It should be noted that the computer readable medium described in the present disclosure may be a computer readable signal medium or a computer readable storage medium, or any combination of the two. The computer readable storage medium can be, for example, but not limited to, an electronic, magnetic, optical, electromagnetic, infrared, or semiconductor system, apparatus, or device, or a combination of any of the foregoing. More specific examples of the computer-readable storage medium may include, but are not limited to: an electrical connection having one or more wires, a portable computer diskette, a hard disk, a Random Access Memory (RAM), a read-only memory (ROM), an erasable programmable read-only memory (EPROM or flash memory), an optical fiber, a portable compact disc read-only memory (CD-ROM), an optical storage device, a magnetic storage device, or any suitable combination of the foregoing. In the context of this disclosure, a computer-readable storage medium may be any tangible medium that can contain, or store a program for use by or in connection with an instruction execution system, apparatus, or device. In the present disclosure, however, the computer-readable signal medium may include a data signal propagated in baseband or as part of a carrier wave, with the computer-readable program code embodied therein. Such a propagated data signal may take any of a variety of forms, including, but not limited to, electro-magnetic, optical, or any suitable combination of the foregoing. A computer readable signal medium may also be any computer readable medium that is not a computer readable storage medium and that can communicate, propagate, or transport a program for use by or in connection with an instruction execution system, apparatus, or device. Program code embodied on a computer readable medium may be transmitted using any appropriate medium, including but not limited to: electrical wires, fiber optic cables, RF (radio frequency), and the like, or any suitable combination of the foregoing.

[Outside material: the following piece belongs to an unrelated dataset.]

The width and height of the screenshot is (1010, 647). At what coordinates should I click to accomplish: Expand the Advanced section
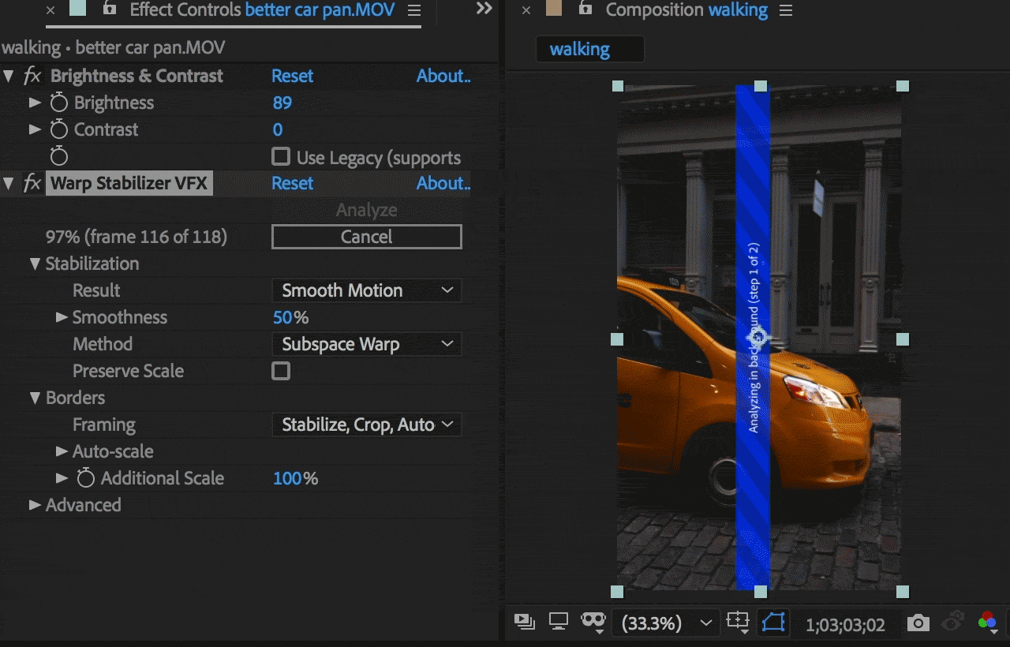[x=35, y=505]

The computer readable medium may be contained in the electronic device; or may exist alone without being incorporated into the electronic device.
Computer program code for carrying out operations of the present disclosure may be written in one or more programming languages, including an object oriented programming language such as Java, smalltalk, C ++ and conventional procedural programming languages, such as the "C" programming language or similar programming languages. The program code may execute entirely on the user's computer, partly on the user's computer, as a stand-alone software package, partly on the user's computer and partly on a remote computer or entirely on the remote computer or server. In the case of a remote computer, the remote computer may be connected to the user's computer through any kind of network, including a Local Area Network (LAN) or a Wide Area Network (WAN), or may be connected to an external computer (for example, through the Internet using an Internet service provider).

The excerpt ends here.